Saturday, October 29, 2011

"Silver Threads Among the Gold," mega hit of 1873 and 1907

When I began researching our “Greatest Hits of the 20th Century” program a few years ago, I came across an old song called “Silver Threads among the Gold” that was apparently a mega hit during the late 19th century and was revived to nearly-similar success in the early 20th.

While performing this song to groups of seniors, we’ve discovered that “Silver Threads” must have had an extremely long shelf life: most of the audience members -- the eldest of them having been born no earlier than 1920 and so having coming into musical congnizance no earlier than 1930 – all sing the song with us from memory.

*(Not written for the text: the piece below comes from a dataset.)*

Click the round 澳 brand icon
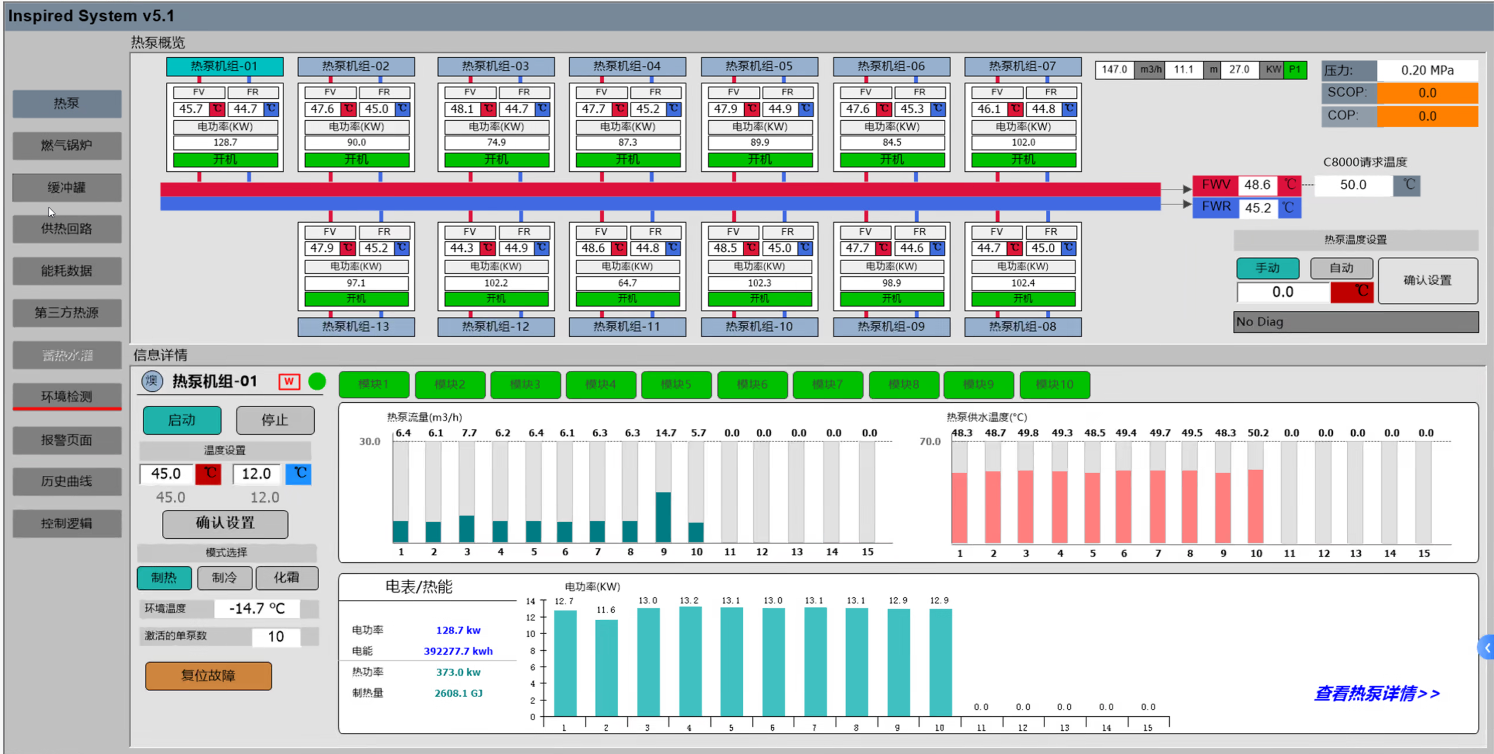This screenshot has height=754, width=1494. tap(152, 381)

In other words, this is one of those songs that, in the form of sheet music, must have graced every piano in every parlor in every home in America at one point in our nation’s cultural history. Even at the initial selling price of 3 ½ cents per sheet music, this song made someone a lot of money but that someone was neither the lyricist nor the composer.

Eben E. Rexford published the poem in a Wisconsin farm journal where it was seen by composer Hart Pease Danks who purchased it – with several other Rexford poems – from its grateful author for three dollars. Danks set it to music in 1872 and in turn sold it for a few dollars more to a publisher who made much more than a few dollars on it, money that he didn’t share with Danks who died in abject poverty a few decades later. “Silver Threads” sold two million copies of sheet music – the 19th century measure for a song’s popularity -- beginning in 1873 and then one million more when it was revived in 1907.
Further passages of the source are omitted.